--- begin ---

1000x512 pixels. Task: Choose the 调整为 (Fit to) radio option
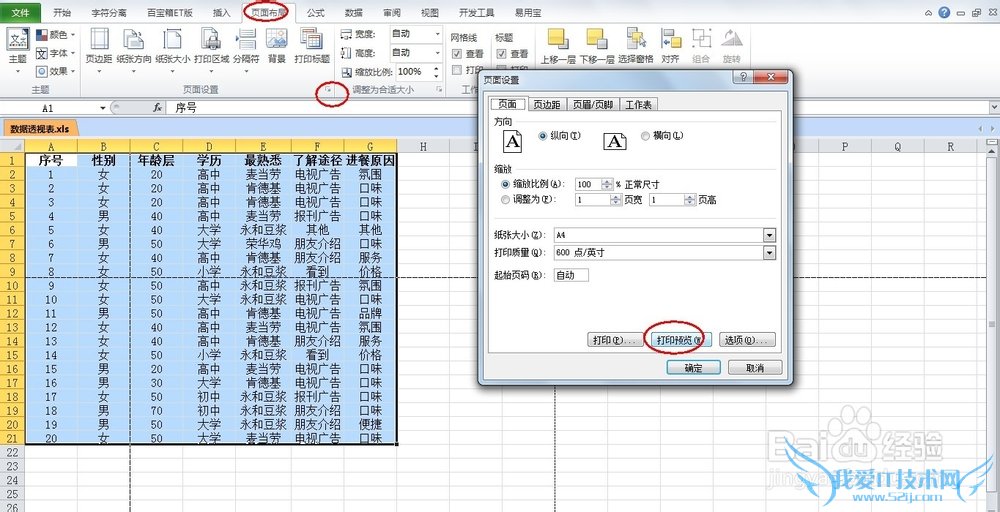(x=504, y=200)
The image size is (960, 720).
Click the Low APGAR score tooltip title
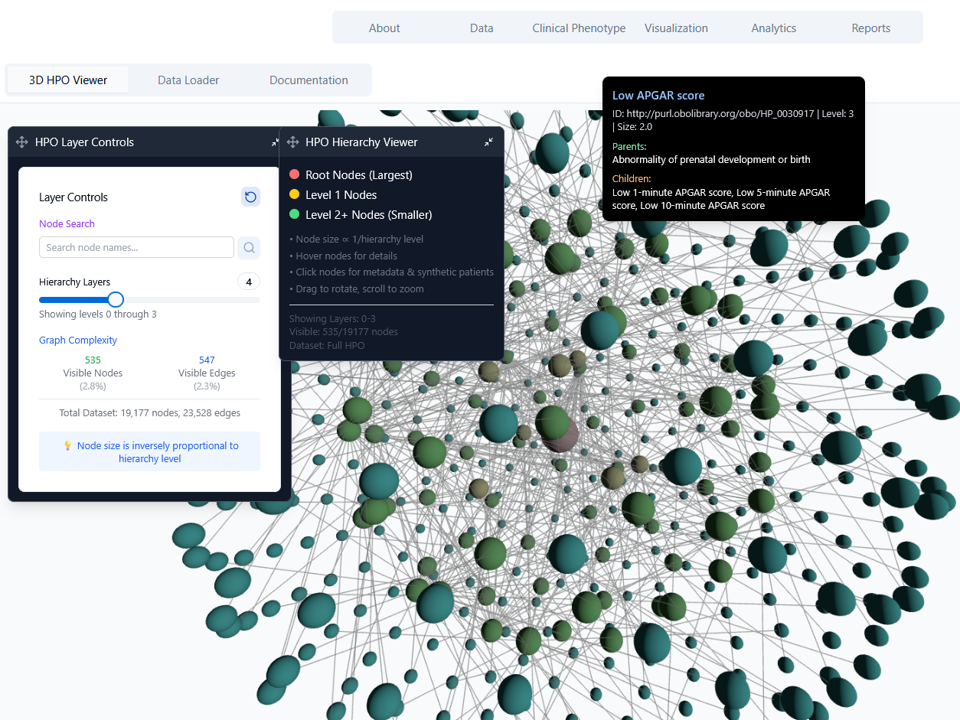point(658,96)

--- end ---

Rewrite the listing above, changing "radio option" to "radio button" and keeping everything else the same. Omit the pictures.

1000x512 pixels. Task: Choose the 调整为 (Fit to) radio button
(x=504, y=200)
The image size is (960, 720).
Click the Low APGAR score tooltip title
point(658,96)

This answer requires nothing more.